Le choix des femmes n’est pas respecté

Avec l'introduction des quotas, la campagne de planning familial devient, dans l’indifférence générale, une campagne de stérilisation forcée. Une méthode déjà évoquée dans le "Plan Vert", un document secret échafaudé par des hauts gradés de l'armée et présenté au président Fujimori dès le début de son mandat : "Il convient de traiter les excédents démographiques par l’utilisation généralisée des groupes culturellement attardés et économiquement paupérisés… Il faut que la ligature des trompes devienne la norme dans tous les centres de santé."
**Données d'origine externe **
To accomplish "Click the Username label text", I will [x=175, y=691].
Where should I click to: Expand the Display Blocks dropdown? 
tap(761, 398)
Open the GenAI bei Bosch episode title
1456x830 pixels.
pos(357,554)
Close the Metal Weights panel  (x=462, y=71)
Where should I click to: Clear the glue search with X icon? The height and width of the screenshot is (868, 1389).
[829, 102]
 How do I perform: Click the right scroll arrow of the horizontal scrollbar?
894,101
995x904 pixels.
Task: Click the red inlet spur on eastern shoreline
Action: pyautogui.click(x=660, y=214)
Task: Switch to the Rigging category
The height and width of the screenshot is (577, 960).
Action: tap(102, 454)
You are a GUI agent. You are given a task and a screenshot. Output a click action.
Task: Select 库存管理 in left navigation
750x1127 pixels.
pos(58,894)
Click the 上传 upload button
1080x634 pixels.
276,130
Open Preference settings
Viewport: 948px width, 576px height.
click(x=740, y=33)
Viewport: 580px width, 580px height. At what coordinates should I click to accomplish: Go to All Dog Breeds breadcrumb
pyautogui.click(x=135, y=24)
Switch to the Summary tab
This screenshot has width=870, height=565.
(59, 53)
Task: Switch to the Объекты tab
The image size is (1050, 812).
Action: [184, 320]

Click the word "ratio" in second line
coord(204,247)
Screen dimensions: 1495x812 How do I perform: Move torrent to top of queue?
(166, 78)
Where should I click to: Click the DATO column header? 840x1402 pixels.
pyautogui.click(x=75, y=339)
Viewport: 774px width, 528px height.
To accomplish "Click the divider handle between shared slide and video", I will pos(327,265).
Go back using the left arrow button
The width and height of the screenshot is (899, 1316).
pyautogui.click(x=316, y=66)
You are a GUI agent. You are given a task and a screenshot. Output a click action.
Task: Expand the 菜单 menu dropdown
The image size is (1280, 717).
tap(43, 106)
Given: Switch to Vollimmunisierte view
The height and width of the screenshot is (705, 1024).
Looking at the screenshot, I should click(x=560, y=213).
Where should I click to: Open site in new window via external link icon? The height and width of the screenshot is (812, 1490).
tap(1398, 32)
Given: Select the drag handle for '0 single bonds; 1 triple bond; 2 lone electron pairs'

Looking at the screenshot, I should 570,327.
Les méthodes utilisées pour mettre le plan en oeuvre vont de l'humiliation à la force en passant par l'exécution pure et simple, sans préavis. "Quand mon fils est né, ils m’ont dit : combien de fois vas-tu encore mettre bas ? Tu veux faire comme les lapins, comme les truies ? As-tu au moins une voiture ou un moulin ? Avec quoi vas-tu élever tes enfants ?" témoigne une villageoise. "Ils ne m'ont rien demandé... Ils m'ont emmenée comme un animal dans la salle d'opération", se souvient Yoni. "Je savais que j’étais enceinte, mais ils m’ont emmenée, il m’ont fait une piqûre et quand je me suis réveillée, mon ventre était ouvert et j’avais mal. Alors j’ai crié. Je ne savais rien, je ne sais pas lire. Je ne pouvais pas comprendre qu’ils allaient prendre le bébé", sanglote une autre.

Scandale

Fin 1997, le scandale éclate dans la presse péruvienne. "Quand nous avons commencé à réaliser, nous avons voulu faire la carte des abus, et ça tombait de partout, se souvient l'avocate Guilia Tamayo. Ce n'était que mensonge, violence, mépris de la vie et de la santé des femmes. Leurs droits ne comptaient pas, seuls comptaient les chiffres et les coûts." Et pourtant, chacun prend ses distances et tente de minimiser les faits, réduisant les abus à des cas isolés. Les féministes elles-mêmes restent discrètes craignant que le scandale n'éclabousse le droit à la contraception. AVSC suspend son programme et USAID interpelle le gouvernement péruvien. Les quotas disparaissent, et le nombre de stérilisation tombe de 120 000 en 1997 à 28000 en 1998.

Quand le programme de planning familial s’achève définitivement en 2000, avec le départ de Fujimori, plus de 300 000 Indiennes et quelque 30 000 Indiens ont été stérilisés. Julia tamaio répertorie 17 cas de décès - les seuls reconnus officiellement. Portée devant le Congrès des États-Unis, l'affaire sera récupérée par les lobbys anti-avortement, mais les agences américaines sont dédouanées de toute responsabilité directe.

En 2009, Fujimori est condamné à 25 ans de prison pour corruption, disparition et massacre d’opposants, mais ni lui, ni ses ministres n’ont jamais été jugés pour les stérilisations forcées. Les femmes, elles, en portent encore les séquelles morales, physiques et sociales. "C’est pour devenir une pute que tu as bouché ton ventre !" C’est comme si j’étais déjà morte, comme mes compagnes qui sont parties. Il n’y a plus rien à attendre de moi," sanglote une femme.